When they were ready to pull the baby out, Julie told my husband that he could stand up and watch. I could hear TheGoodDoc saying to the resident, there's the bottom...one shoulder...the other shoulder... Later my husband told me that at the very end, the baby's whole body was hanging out, with her head stuck inside, and they had to keep rotating her like a corkscrew to get it out. I didn't feel that, though I did feel someone pushing down on the top of my uterus.

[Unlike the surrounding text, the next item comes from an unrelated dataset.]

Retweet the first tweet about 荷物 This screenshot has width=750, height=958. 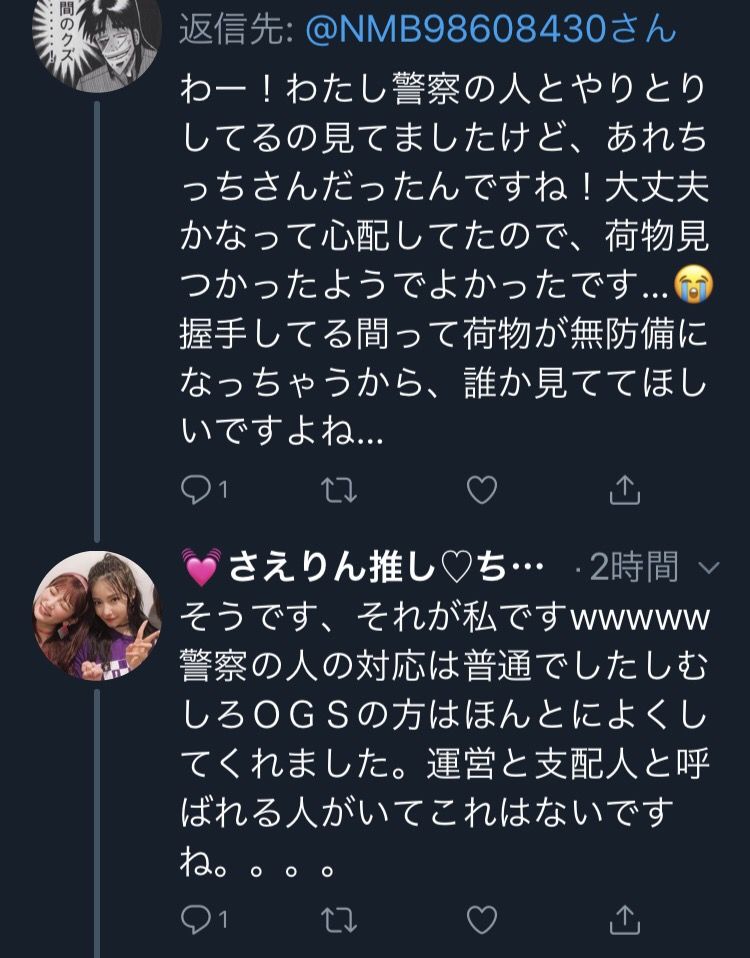[339, 490]
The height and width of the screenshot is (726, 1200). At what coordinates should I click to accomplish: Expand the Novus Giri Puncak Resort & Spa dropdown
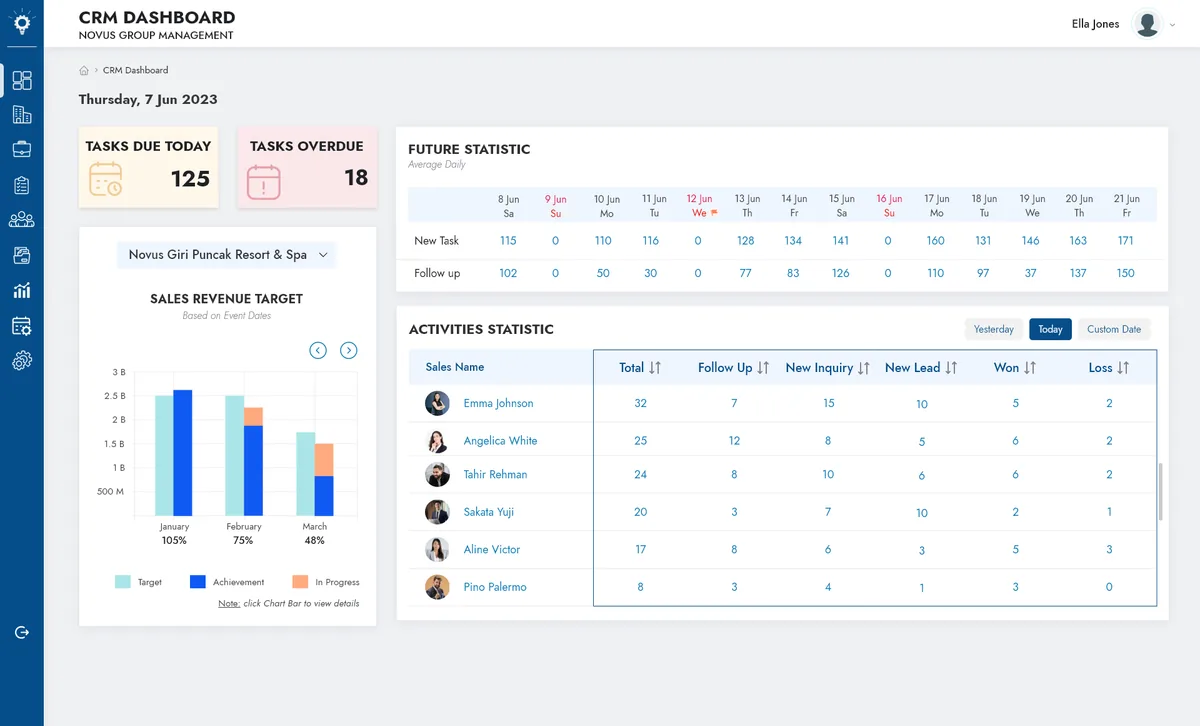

Then she was out. I heard her crying, a tiny but powerful cry. The pediatrician took her to the warmer and Julie invited "Dad" to come on over while she was being checked out. Suddenly, he was now "Dad" and I was "Mom." I know TheGoodDoc was delivering my placenta and messing around down there, but all I could focus on was what was going on in that corner, which I could hear but not see. My husband told me later that the first thing that happened was that Bat Girl reached out and grabbed his pinky. I could hear someone say, "OK Dad, you want to take a picture of her on the scale?" Someone else called out, "Apgar 9/9," much to my deep, intense relief--I don't think I knew just how afraid I was that there would be something wrong with the baby until that moment when I knew she was OK. She kept crying, and I asked, slightly hysterically, "What are they doing to her?" Someone reassured me that she was OK, nothing was being done to her.
Finally my husband was able to bring her over to me and hold her by my head. As soon as I saw her little face, peeking out from the swaddling blanket, I burst into tears. "She's so beautiful," I sobbed. "Isn't she beautiful?" "She is," my husband replied. "She looks like you. You did an amazing thing." Julie heard my sobbing and popped over to ask, "What's wrong, Mom?" Then she saw my face and said, smiling, "Oh, you're happy."
I was so, so happy.
The rest of it is kind of a blur. At some point my husband was sitting by my head again, and looking at the placenta which was lying in a container on the floor just out of my line of sight. He and the anesthesiology resident joked about how it looked like a big liver.
Eventually my husband went with the baby to the nursery to watch as she was evaluated further, and they finished stitching me up. TheGoodDoc told me that I definitely had a unicornuate uterus, with the left side underdeveloped (she took it out of me to stitch it up and examined it). The surprise was that I do have a left tube after all, but it's blocked or messed up in some way visible to the naked eye. And she told me that there's a good chance I might not have the same preterm contractions problem if I get pregnant again, because my uterus has been stretched out by this pregnancy. The whole thing went by so quickly--the surgery started at 8:45, and Bat Girl was out by 9:03. I was out of there by 9:30 or so.
Then I was wheeled to recovery. But that's the start of another post.